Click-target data
○ ○ ○ ○ ○ ○ ○

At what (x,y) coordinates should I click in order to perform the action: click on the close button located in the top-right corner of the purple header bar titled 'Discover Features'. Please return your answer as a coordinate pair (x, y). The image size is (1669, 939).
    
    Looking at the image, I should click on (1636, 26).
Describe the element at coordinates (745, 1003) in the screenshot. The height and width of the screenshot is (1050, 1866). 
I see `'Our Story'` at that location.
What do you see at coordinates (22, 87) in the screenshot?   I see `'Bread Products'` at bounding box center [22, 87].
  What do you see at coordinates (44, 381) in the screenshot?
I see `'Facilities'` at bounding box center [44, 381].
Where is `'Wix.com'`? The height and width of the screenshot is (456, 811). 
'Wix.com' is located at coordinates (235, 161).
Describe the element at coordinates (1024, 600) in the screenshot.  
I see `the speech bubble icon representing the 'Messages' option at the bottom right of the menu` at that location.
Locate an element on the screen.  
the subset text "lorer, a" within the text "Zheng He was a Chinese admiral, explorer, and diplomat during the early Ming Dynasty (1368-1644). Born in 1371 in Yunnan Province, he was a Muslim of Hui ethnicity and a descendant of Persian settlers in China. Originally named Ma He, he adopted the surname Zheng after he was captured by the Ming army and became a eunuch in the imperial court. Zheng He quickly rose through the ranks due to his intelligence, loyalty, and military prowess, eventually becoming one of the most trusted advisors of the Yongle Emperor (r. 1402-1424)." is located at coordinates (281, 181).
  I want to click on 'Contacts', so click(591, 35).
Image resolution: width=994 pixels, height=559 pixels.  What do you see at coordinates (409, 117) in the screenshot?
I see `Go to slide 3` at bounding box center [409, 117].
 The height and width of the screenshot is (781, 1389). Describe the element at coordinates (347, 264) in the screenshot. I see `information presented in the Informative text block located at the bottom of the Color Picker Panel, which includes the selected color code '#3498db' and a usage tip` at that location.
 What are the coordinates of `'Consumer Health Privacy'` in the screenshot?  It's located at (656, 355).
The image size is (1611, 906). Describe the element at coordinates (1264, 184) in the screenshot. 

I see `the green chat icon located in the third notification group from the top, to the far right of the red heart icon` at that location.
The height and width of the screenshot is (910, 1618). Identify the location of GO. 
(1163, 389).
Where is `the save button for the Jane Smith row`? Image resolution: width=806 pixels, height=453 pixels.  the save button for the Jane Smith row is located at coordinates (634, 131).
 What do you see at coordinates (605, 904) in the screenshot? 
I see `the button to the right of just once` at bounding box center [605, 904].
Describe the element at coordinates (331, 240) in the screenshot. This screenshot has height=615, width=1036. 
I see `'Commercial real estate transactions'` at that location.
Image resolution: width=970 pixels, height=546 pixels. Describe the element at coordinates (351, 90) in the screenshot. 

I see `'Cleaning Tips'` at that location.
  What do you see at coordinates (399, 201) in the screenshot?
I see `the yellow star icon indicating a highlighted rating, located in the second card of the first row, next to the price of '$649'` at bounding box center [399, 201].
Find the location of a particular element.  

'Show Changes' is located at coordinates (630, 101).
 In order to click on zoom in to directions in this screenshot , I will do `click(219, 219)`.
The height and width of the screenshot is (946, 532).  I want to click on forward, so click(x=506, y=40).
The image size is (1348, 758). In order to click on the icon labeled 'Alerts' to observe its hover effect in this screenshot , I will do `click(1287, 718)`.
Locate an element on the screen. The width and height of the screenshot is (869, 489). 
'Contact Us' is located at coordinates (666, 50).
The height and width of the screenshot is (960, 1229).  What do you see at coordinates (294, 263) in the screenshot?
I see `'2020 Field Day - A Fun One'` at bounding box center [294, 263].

○ ○ ○ ○ ○ ○ ○

## Instruction
Update the data above by replacing "The image size is" with "The screenshot resolution is" wherever it occurs, leaving everything else unchanged.

## Solution to this problem
At what (x,y) coordinates should I click in order to perform the action: click on the close button located in the top-right corner of the purple header bar titled 'Discover Features'. Please return your answer as a coordinate pair (x, y). The screenshot resolution is (1669, 939).
    
    Looking at the image, I should click on (1636, 26).
Describe the element at coordinates (745, 1003) in the screenshot. The height and width of the screenshot is (1050, 1866). 
I see `'Our Story'` at that location.
What do you see at coordinates (22, 87) in the screenshot?   I see `'Bread Products'` at bounding box center [22, 87].
  What do you see at coordinates (44, 381) in the screenshot?
I see `'Facilities'` at bounding box center [44, 381].
Where is `'Wix.com'`? The height and width of the screenshot is (456, 811). 
'Wix.com' is located at coordinates (235, 161).
Describe the element at coordinates (1024, 600) in the screenshot.  
I see `the speech bubble icon representing the 'Messages' option at the bottom right of the menu` at that location.
Locate an element on the screen.  
the subset text "lorer, a" within the text "Zheng He was a Chinese admiral, explorer, and diplomat during the early Ming Dynasty (1368-1644). Born in 1371 in Yunnan Province, he was a Muslim of Hui ethnicity and a descendant of Persian settlers in China. Originally named Ma He, he adopted the surname Zheng after he was captured by the Ming army and became a eunuch in the imperial court. Zheng He quickly rose through the ranks due to his intelligence, loyalty, and military prowess, eventually becoming one of the most trusted advisors of the Yongle Emperor (r. 1402-1424)." is located at coordinates (281, 181).
  I want to click on 'Contacts', so click(591, 35).
Image resolution: width=994 pixels, height=559 pixels.  What do you see at coordinates (409, 117) in the screenshot?
I see `Go to slide 3` at bounding box center [409, 117].
 The height and width of the screenshot is (781, 1389). Describe the element at coordinates (347, 264) in the screenshot. I see `information presented in the Informative text block located at the bottom of the Color Picker Panel, which includes the selected color code '#3498db' and a usage tip` at that location.
 What are the coordinates of `'Consumer Health Privacy'` in the screenshot?  It's located at (656, 355).
The screenshot resolution is (1611, 906). Describe the element at coordinates (1264, 184) in the screenshot. 

I see `the green chat icon located in the third notification group from the top, to the far right of the red heart icon` at that location.
The height and width of the screenshot is (910, 1618). Identify the location of GO. 
(1163, 389).
Where is `the save button for the Jane Smith row`? Image resolution: width=806 pixels, height=453 pixels.  the save button for the Jane Smith row is located at coordinates (634, 131).
 What do you see at coordinates (605, 904) in the screenshot? 
I see `the button to the right of just once` at bounding box center [605, 904].
Describe the element at coordinates (331, 240) in the screenshot. This screenshot has height=615, width=1036. 
I see `'Commercial real estate transactions'` at that location.
Image resolution: width=970 pixels, height=546 pixels. Describe the element at coordinates (351, 90) in the screenshot. 

I see `'Cleaning Tips'` at that location.
  What do you see at coordinates (399, 201) in the screenshot?
I see `the yellow star icon indicating a highlighted rating, located in the second card of the first row, next to the price of '$649'` at bounding box center [399, 201].
Find the location of a particular element.  

'Show Changes' is located at coordinates (630, 101).
 In order to click on zoom in to directions in this screenshot , I will do `click(219, 219)`.
The height and width of the screenshot is (946, 532).  I want to click on forward, so click(x=506, y=40).
The screenshot resolution is (1348, 758). In order to click on the icon labeled 'Alerts' to observe its hover effect in this screenshot , I will do `click(1287, 718)`.
Locate an element on the screen. The width and height of the screenshot is (869, 489). 
'Contact Us' is located at coordinates (666, 50).
The height and width of the screenshot is (960, 1229).  What do you see at coordinates (294, 263) in the screenshot?
I see `'2020 Field Day - A Fun One'` at bounding box center [294, 263].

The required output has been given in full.